Le vent des éoliennes souffle sur la ville du futur

  • 19 Jui
    2017
  • 2 min

Seconde puissance éolienne au monde derrière la Chine, les États-Unis disposent d'un immense parc de turbines terrestres. Les installations maritimes gagnent également du terrain, et le coût de l'énergie éolienne en mer devrait diminuer de plus de 70% d'ici 2040.
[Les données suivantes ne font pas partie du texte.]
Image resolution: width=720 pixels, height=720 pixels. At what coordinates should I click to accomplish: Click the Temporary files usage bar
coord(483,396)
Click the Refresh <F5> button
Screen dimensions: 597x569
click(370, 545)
Alors que le projet Cape Wind de parc éolien offshore au large de Cap Code (Massachusetts) peine à voir le jour, la première ferme d'éoliennes offshore a été inaugurée l'an passé près des côtes de Block Island, au large de New York. Elle a récemment été primée pour l'excellence de ses solutions climatiques et génère désormais la totalité de l'électricité de l'île. Début 2017, le projet de Montauk a été approuvé, et quinze turbines devraient prochainement être installées dans ce parc qui pourra, à terme, en accueillir jusqu'à 200. Ce qui pourrait être la plus grande éolienne au monde est actuellement développée sous la direction de chercheurs à l'Université de Virginie, en partenariat avec des chercheurs de l'Université d'Illinois, de l'Université du Colorado, de l'Ecole des Mines du Colorado, des Laboratoires Sandia (SNL) et du Laboratoire National des Energies Renouvelables (NREL) : elle mesurera 500 mètres de hauteur, et ses deux pales plus de 200 mètres de long (le record aujourd'hui étant de 80 mètres, au Danemark). Elle est destinée à une installation offshore et pourrait générer jusqu'à dix fois plus d'énergie qu'une turbine de taille standard, avec des pales rétractables selon la force du vent, inspirées par la résistance des palmiers aux tempêtes. Si le projet aboutit, un prototype réduit devrait être testé en 2019.